Work order - Return exactly those lines of the material below that fall between the line holding "Expand the Display resolution dropdown" and the line holding "Image resolution: width=1288", inclusive.

Material shown -
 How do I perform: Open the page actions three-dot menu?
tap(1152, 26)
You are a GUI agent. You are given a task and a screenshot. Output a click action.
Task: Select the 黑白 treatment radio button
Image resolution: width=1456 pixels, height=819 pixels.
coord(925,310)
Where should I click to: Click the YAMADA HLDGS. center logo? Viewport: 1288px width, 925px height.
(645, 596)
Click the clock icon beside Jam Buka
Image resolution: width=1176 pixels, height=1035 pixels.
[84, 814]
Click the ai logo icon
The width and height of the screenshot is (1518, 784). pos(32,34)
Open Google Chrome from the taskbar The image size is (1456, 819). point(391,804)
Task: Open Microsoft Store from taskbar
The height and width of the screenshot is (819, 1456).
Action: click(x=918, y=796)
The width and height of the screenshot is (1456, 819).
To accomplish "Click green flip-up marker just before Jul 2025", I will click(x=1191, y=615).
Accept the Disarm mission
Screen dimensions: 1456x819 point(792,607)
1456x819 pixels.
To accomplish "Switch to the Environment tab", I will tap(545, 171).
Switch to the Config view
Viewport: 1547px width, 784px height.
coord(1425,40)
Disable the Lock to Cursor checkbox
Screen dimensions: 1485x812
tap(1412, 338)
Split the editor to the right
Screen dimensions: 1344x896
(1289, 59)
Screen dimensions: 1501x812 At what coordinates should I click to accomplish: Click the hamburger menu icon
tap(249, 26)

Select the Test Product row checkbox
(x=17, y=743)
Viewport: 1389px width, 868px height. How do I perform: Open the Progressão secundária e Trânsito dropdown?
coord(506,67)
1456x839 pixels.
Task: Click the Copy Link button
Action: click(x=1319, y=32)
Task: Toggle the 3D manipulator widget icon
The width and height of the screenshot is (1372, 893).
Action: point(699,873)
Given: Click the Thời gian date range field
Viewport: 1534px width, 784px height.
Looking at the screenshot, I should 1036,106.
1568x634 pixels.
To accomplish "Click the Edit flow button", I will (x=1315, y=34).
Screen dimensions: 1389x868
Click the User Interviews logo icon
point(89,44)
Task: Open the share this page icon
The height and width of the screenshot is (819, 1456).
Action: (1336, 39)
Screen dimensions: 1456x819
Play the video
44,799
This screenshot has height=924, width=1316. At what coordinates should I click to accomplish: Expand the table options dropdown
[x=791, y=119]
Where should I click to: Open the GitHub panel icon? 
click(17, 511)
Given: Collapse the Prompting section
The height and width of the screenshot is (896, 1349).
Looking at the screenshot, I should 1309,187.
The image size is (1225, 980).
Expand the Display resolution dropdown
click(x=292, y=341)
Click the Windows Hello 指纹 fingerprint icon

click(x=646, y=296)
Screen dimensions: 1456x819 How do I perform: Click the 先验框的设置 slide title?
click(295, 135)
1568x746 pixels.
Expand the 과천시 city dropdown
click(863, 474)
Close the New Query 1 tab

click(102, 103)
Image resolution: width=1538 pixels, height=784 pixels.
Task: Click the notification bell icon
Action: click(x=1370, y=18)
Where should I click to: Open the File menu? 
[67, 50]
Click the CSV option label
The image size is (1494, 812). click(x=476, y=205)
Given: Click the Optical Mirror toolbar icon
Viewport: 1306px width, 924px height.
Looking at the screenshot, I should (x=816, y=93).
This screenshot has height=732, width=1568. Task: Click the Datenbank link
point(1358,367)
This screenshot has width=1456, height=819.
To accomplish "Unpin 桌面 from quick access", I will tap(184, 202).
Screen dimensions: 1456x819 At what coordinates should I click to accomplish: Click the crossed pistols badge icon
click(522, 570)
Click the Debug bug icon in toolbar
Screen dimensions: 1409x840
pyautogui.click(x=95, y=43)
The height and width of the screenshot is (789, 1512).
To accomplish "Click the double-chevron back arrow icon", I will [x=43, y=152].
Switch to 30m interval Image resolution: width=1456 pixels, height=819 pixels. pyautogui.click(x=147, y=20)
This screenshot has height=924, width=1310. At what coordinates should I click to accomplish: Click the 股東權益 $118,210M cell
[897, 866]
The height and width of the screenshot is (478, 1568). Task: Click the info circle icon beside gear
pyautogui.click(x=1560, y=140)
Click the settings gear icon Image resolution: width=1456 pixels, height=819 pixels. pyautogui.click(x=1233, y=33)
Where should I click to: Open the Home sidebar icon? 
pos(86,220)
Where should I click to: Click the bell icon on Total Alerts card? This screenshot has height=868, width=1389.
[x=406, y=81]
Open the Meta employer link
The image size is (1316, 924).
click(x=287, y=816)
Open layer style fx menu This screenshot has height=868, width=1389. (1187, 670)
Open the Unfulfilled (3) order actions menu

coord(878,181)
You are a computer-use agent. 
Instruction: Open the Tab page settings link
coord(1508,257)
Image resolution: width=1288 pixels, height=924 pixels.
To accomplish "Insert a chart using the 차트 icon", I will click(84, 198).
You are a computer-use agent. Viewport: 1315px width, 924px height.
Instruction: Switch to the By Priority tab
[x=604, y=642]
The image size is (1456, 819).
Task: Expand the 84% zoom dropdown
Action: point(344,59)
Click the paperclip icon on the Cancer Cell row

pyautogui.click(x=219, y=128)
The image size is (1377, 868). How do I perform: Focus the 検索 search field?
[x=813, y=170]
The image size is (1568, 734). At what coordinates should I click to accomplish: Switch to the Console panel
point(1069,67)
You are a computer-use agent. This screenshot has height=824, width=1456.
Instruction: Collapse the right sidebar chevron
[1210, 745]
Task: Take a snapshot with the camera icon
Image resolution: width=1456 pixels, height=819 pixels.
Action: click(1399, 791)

Answer space -
Expand the Display resolution dropdown
click(x=292, y=341)
Click the Windows Hello 指纹 fingerprint icon

click(x=646, y=296)
Screen dimensions: 1456x819 How do I perform: Click the 先验框的设置 slide title?
click(295, 135)
1568x746 pixels.
Expand the 과천시 city dropdown
click(863, 474)
Close the New Query 1 tab

click(102, 103)
Image resolution: width=1538 pixels, height=784 pixels.
Task: Click the notification bell icon
Action: click(x=1370, y=18)
Where should I click to: Open the File menu? 
[67, 50]
Click the CSV option label
The image size is (1494, 812). click(x=476, y=205)
Given: Click the Optical Mirror toolbar icon
Viewport: 1306px width, 924px height.
Looking at the screenshot, I should (x=816, y=93).
This screenshot has height=732, width=1568. Task: Click the Datenbank link
point(1358,367)
This screenshot has width=1456, height=819.
To accomplish "Unpin 桌面 from quick access", I will tap(184, 202).
Screen dimensions: 1456x819 At what coordinates should I click to accomplish: Click the crossed pistols badge icon
click(522, 570)
Click the Debug bug icon in toolbar
Screen dimensions: 1409x840
pyautogui.click(x=95, y=43)
The height and width of the screenshot is (789, 1512).
To accomplish "Click the double-chevron back arrow icon", I will [x=43, y=152].
Switch to 30m interval Image resolution: width=1456 pixels, height=819 pixels. pyautogui.click(x=147, y=20)
This screenshot has height=924, width=1310. At what coordinates should I click to accomplish: Click the 股東權益 $118,210M cell
[897, 866]
The height and width of the screenshot is (478, 1568). Task: Click the info circle icon beside gear
pyautogui.click(x=1560, y=140)
Click the settings gear icon Image resolution: width=1456 pixels, height=819 pixels. pyautogui.click(x=1233, y=33)
Where should I click to: Open the Home sidebar icon? 
pos(86,220)
Where should I click to: Click the bell icon on Total Alerts card? This screenshot has height=868, width=1389.
[x=406, y=81]
Open the Meta employer link
The image size is (1316, 924).
click(x=287, y=816)
Open layer style fx menu This screenshot has height=868, width=1389. (1187, 670)
Open the Unfulfilled (3) order actions menu

coord(878,181)
You are a computer-use agent. 
Instruction: Open the Tab page settings link
coord(1508,257)
Image resolution: width=1288 pixels, height=924 pixels.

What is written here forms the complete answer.